Baru saja Wildan akan bergabung dengan keramaian, tapi seorang panitia menahannya. Katanya seorang bintang tamu tidak boleh kemana-mana tanpa pengawasan. Takut terjadi sesuatu yang kurang mengenakkan.
Akhirnya setelah melalui negosiasi yang cukup sulit, Wildan tetap diperbolehkan melihat cheers tampil. Dengan syarat, melalui backstage. Awalnya Wildan ingin protes, tapi melihat wajah lelah si panitia, ia jadi tidak tega.
Musik pengiring sudah dimainkan, para anggota cheers juga mulai berlari kecil memasuki tempat tampil. Pakaian mereka bukan seragam seperti biasa, tapi kaus polos warna-warni dengan bawahan denim. Sederhana, tapi lucu.

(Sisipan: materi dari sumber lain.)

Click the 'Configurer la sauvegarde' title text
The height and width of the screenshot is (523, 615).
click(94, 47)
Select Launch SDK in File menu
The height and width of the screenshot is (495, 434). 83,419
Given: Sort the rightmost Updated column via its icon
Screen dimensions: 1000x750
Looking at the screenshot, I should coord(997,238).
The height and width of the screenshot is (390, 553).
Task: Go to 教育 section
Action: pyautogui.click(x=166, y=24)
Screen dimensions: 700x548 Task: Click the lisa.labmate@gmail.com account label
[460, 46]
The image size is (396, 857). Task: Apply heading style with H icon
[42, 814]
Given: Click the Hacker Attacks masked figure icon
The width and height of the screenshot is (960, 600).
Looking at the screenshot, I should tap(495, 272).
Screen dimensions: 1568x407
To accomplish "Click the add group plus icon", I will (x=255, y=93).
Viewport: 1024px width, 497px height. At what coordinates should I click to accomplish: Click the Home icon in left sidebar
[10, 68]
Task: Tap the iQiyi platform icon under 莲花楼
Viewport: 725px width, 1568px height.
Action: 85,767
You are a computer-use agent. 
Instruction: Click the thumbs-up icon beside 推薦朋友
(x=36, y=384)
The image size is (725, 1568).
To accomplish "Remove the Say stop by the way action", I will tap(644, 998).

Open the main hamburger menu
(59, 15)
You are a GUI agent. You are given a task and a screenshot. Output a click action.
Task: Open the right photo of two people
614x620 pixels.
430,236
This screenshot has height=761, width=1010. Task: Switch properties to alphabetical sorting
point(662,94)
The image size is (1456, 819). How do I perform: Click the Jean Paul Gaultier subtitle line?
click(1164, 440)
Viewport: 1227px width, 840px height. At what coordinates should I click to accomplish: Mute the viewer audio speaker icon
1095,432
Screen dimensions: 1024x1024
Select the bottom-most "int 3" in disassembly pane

Mata Wildan berbinar setelah menemukan seseorang yang ia cari. Seseorang yang sebelumnya lewat ruangan basecamp nya. Seseorang yang tadi berebut gliter untuk menghias wajahnya.
Wildan tidak selugu itu. Wildan tau kalau sekarang ia sedang jatuh pada pesonanya. Pesona anak sekolah menengah atas.
Wildan jatuh pada senyum gadis itu. Senyum yang sangat manis walaupun ia menahan beban temannya di atas. Bias jingga senja mempercantik wajahnya, memperjelas tulang pipi berhias gliter. Baju birunya terlihat sedikit longgar, tapi tampak pas untuk tubuh mungilnya. Wildan benar-benar sudah jatuh.
Di saat ia sedang asik mengagumi, Brian mengejutkannya. Tapi ia tidak bisa kesal. Setelah menoleh sebentar, ia kembali memperhatikan si gadisnya.
"Bri?"
Mulutnya memanggil Brian, tapi matanya masih fokus pada si gadis yang kini diangkat oleh temannya.
"Itu," Wildan menunjuk gadisnya, "yang pake baju biru lucu"
Senyumnya merekah seiring si gadis yang juga tersenyum. Ia tidak peduli jika Brian memandangnya aneh. Ia sengaja menunjukkan gadisnya pada Brian, setelah ini pada temannya yang lain, kalau perlu kepada seisi semesta. Itu gadisnya, gadis yang membuatnya jatuh cinta kembali sekian lama.